→ TASK STATEMENT
Return only those lines of the records below in which "Open" appears.

________________________

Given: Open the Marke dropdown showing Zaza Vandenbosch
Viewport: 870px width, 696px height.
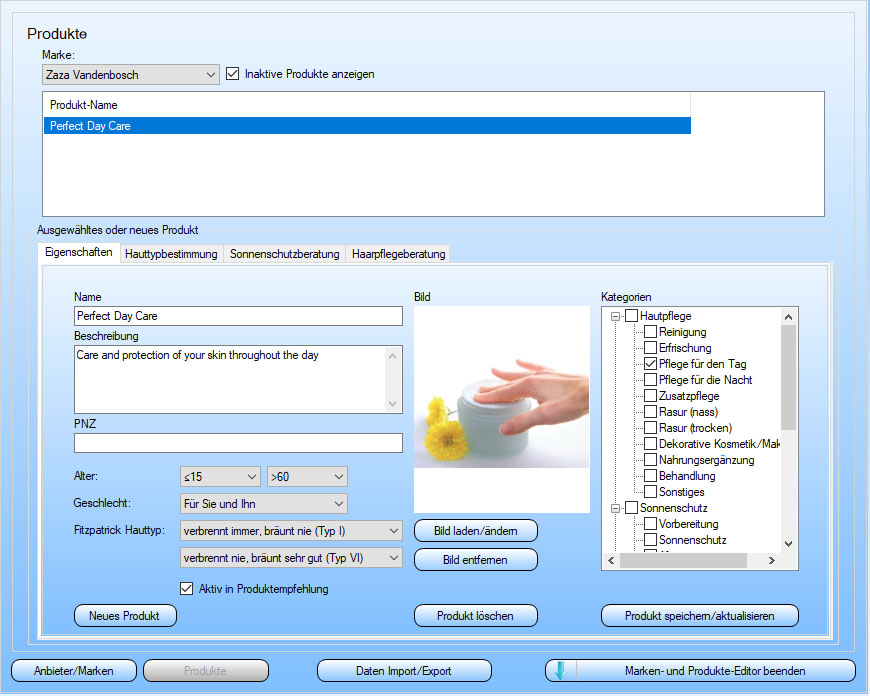Looking at the screenshot, I should pos(130,74).
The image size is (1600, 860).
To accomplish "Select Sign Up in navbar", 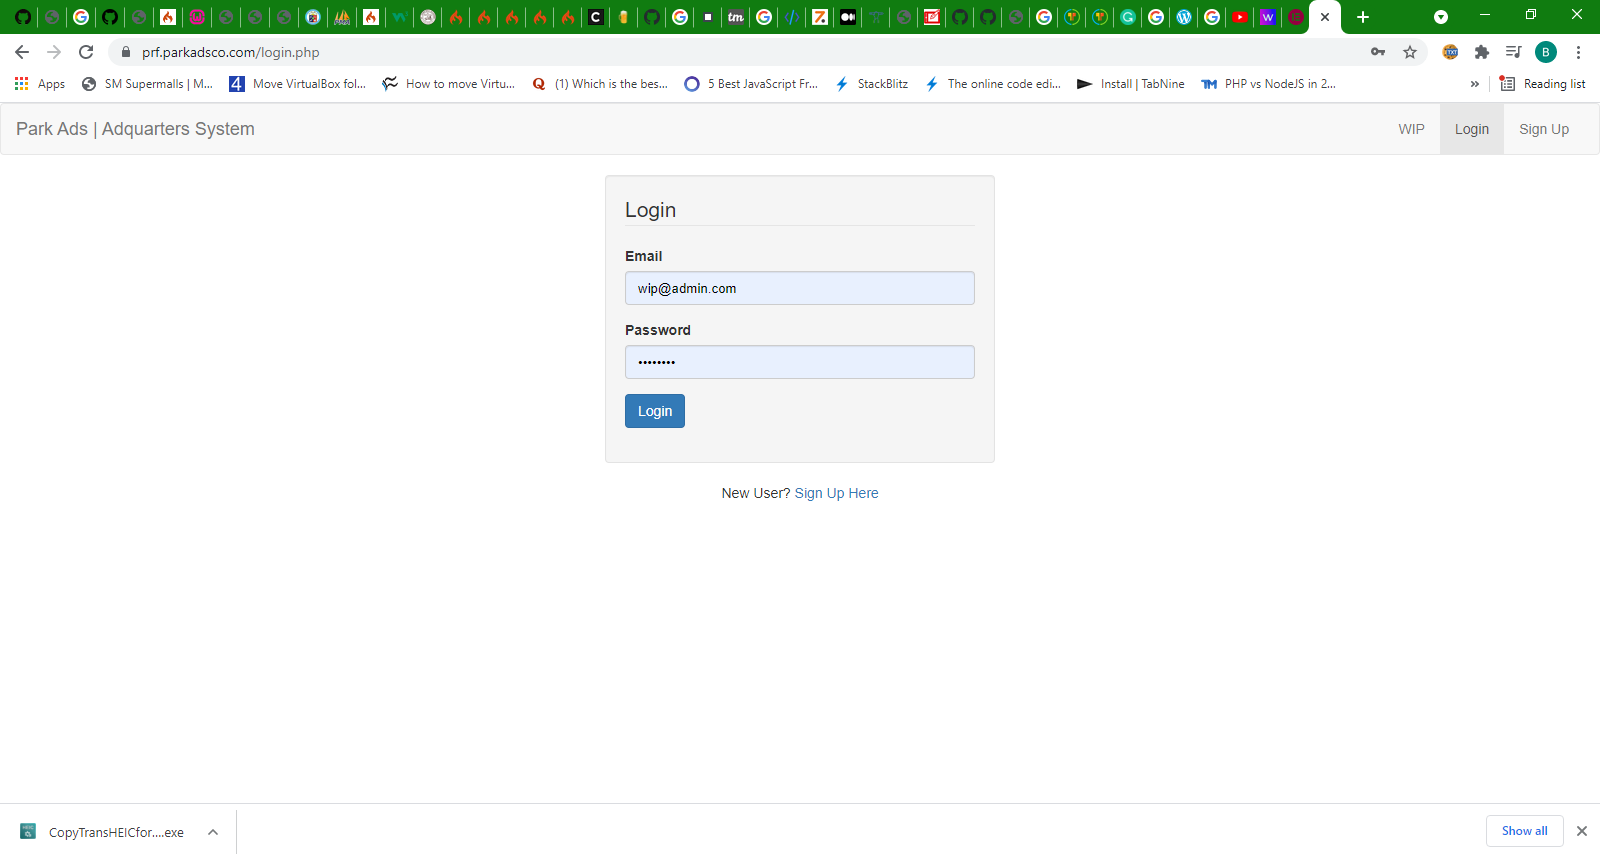I will [x=1543, y=129].
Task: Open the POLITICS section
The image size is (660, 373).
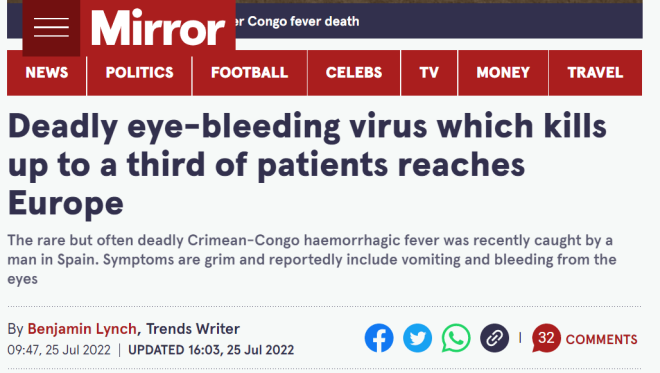Action: (139, 73)
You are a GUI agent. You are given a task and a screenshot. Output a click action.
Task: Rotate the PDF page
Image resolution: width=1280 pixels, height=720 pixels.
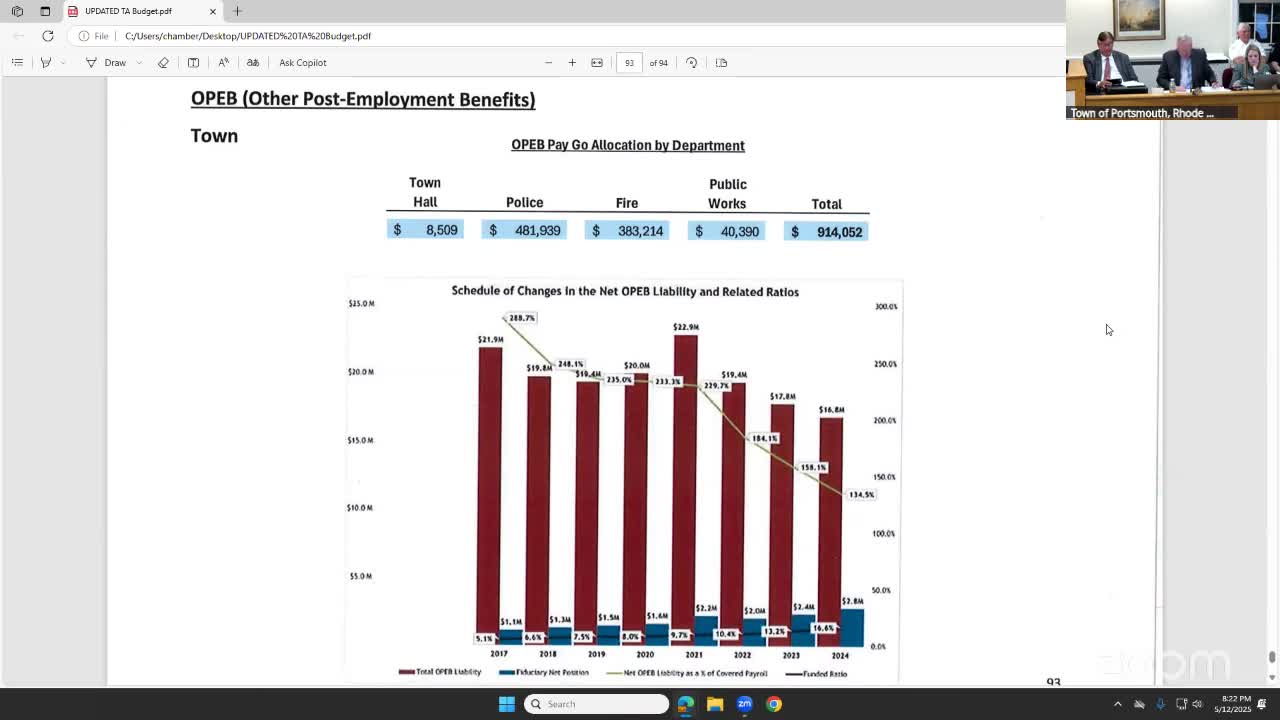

________________________

→ TASK ANSWER
Given: Open the Marke dropdown showing Zaza Vandenbosch
Task: Open the POLITICS section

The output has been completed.